### Provided passage

Just off of Highway 84 in Jena, Louisiana there stands a white painted siding house. It’s at the top of a small hill. It has three bedrooms, one bath and an attached garage. Between the garage and the house is a screened-in porch.

A furnace was attached to the house after it burned to a shell and had to be rebuilt in the early 1960s. The owner fashioned a wood-burning furnace and installed a series of air ducts to keep the various rooms in the house warm.

The small bathroom has an open flame space heater. In the winter of 1955 one of the inhabitants of the home stood in front of it to warm himself and his clothing caught on fire, leaving him with burns over 30 percent of his three year old body. Only the quick intervention of his brother, then 12, saved his life. The younger brother would idolize the elder until his death.

He saved his life. Can you really blame him?

The owner of the house was a product of the depression and maintained 50 head of cattle near Catahoula Lake, just a few miles down the highway. He also kept up a two acre garden and a pond stocked with catfish and bream out back. No bank crash would ever leave his family hungry again.

Ever the resourceful one, the owner of the home had a shop out back where he would tinker when not working for the oil company. The shop had every kind of tool you can imagine, catfish traps, trot lines, and other detritus of a life spent in the outdoors living as his ancestors did, although he lived in the modern world.

He worked for Hunt Oil for 39 years, beginning in 1938. He knew H.L. Hunt personally from when he was just a regional operator with absurd dreams of chasing down Standard Oil and John D. Rockefeller. Mr, Hunt trusted him so much he once offered to make him superintendent of one of Hunt’s fields in South Texas.

Excited, he told his father who guilted him into staying close to home. For all of his ability, he lived his life like that more than he was willing to admit. It was a hereditary pattern, unfortunately.

A few years later, he was injured on the job and took a call from Mr. Hunt.

“Milton, you can sue me if you want and get a lot. But I want to make this right without all that. What do you need?”

“Just pay me while I get better and let me keep my job.”

That’s all he asked of one of the wealthiest men in the world. Honor meant something. He was a man, not a charity case. That was another trait he passed on.

He was the kind of man who, at the height of the Depression, would shoot ducks on the lake then take them around to the older folks, along with some groceries from his garden. Social Security wasn’t very far along in those days.

### Information supplied
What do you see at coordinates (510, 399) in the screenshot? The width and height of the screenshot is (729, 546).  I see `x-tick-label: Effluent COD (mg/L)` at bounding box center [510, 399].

### What you have to do
Update the passage about the house in Jena, Louisiana by rewriting it from "Just off of" to "a screened-in porch." and replacing "small hill" with "low hill".

### Output for this exercise
Just off of Highway 84 in Jena, Louisiana there stands a white painted siding house. It’s at the top of a low hill. It has three bedrooms, one bath and an attached garage. Between the garage and the house is a screened-in porch.